Flagi na transporterach i reakcja MON
W piątek w sieci pojawiło się nagranie, na którym widoczne były dwa kołowe transportery opancerzone Rosomak z flagami Ukraińskiej Powstańczej Armii (UPA). W odpowiedzi na ten incydent, minister Kosiniak-Kamysz wyraził swoje oburzenie, nazywając to działanie prowokacją. „Flagi UPA na polskich transporterach to coś, co nie powinno mieć miejsca. Zleciłem natychmiastowy kontakt z ukraińskim attaché w Warszawie, żeby wyjaśnić tę sprawę” – napisał na swoich profilach w mediach społecznościowych.

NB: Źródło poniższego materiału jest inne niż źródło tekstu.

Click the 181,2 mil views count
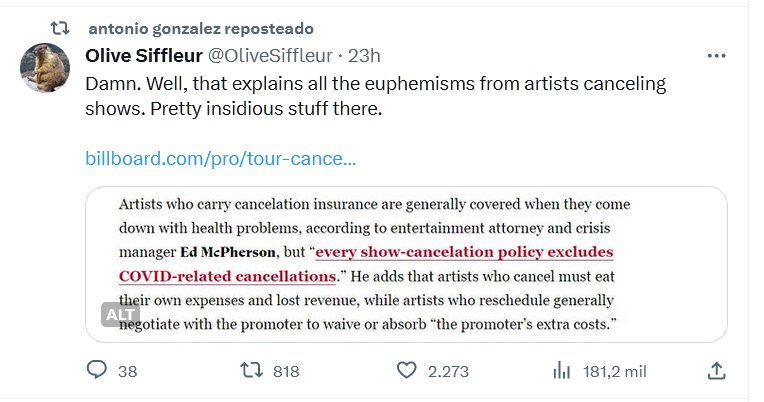764x402 pixels. pyautogui.click(x=614, y=371)
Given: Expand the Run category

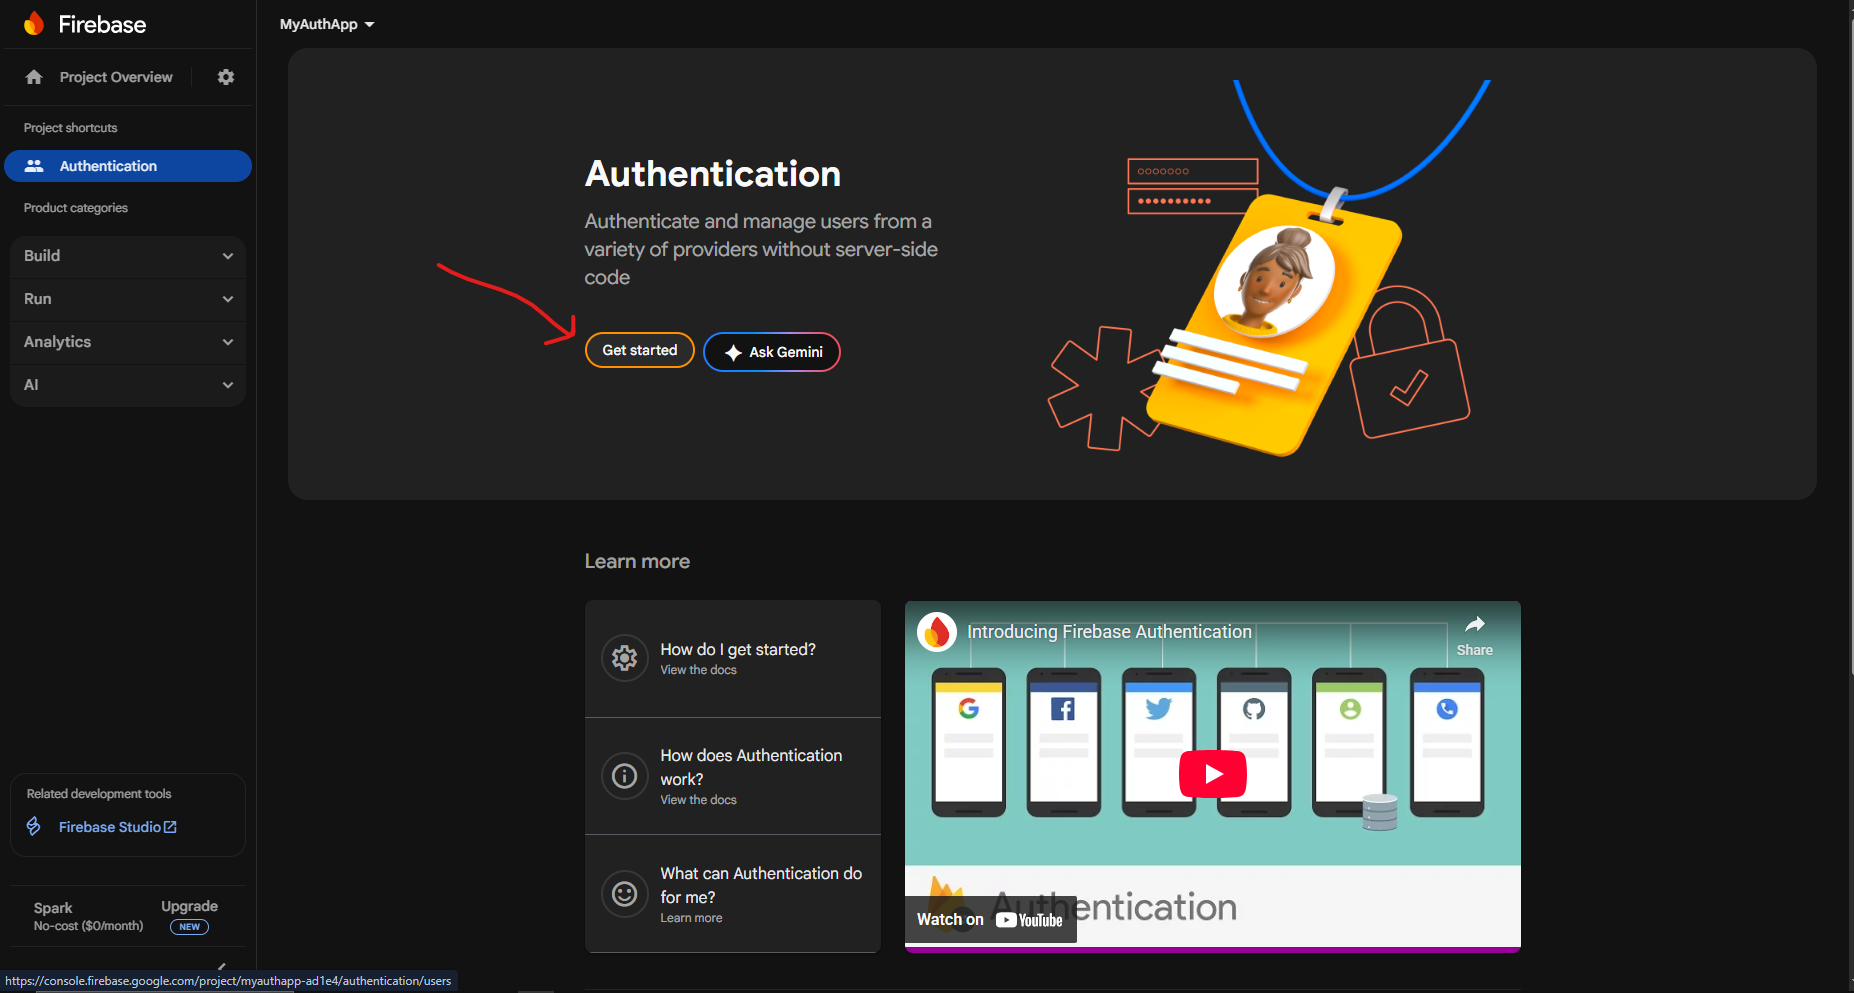Looking at the screenshot, I should click(x=128, y=299).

Odpowiedź ukraińskiego oficera
Roman Ponomarenko postanowił skomentować stanowisko polskiego ministra, twierdząc, że wykorzystuje on sytuację do własnych celów politycznych. „Nie znalazł lepszego sposobu, niż publiczne wyrażenie swojego sprzeciwu wobec używania czerwono-czarnej flagi przez ukraińskich żołnierzy na polskich transporterach. Grając na emocjach związanych z 'historyczną wojną między Polską a Ukrainą’, jedynie zwiększa negatywne nastawienie do Ukrainy w polskim społeczeństwie, przy okazji zyskując chwilowy rozgłos” – napisał na swoim profilu.
Polska i Ukraina: złożone relacje
Ponomarenko zauważył również, że Kosiniak-Kamysz nie zwraca uwagi na realne wykorzystanie polskiego sprzętu wojskowego, który odgrywa kluczową rolę w obronie przed rosyjskim zagrożeniem. „Minister nie interesuje się tym, do jakich działań polskie transportery są wykorzystywane, a ich funkcja w walce z rosyjskim zagrożeniem powinna być dla niego istotna” – stwierdził.
W dalszej części swojego wpisu Ponomarenko zwrócił uwagę, że krytyka Polski w ukraińskich mediach, jako „krótkowzrocznej”, jest błędna. Jak podkreślił, Polacy dobrze rozumieją, jak wykorzystać sytuację wojenną w Ukrainie na swoją korzyść. „W ich postrzeganiu współpracy jasno widać, że Polska potrzebuje słabej Ukrainy, by móc sprzedawać swoje towary, pozyskiwać tanią siłę roboczą i narzucać swój sposób myślenia” – dodał, podsumowując, że teoretyczna porażka Ukrainy jest postrzegana przez Polaków jako okazja do zyskania przewagi regionalnej nad potencjalnym konkurentem.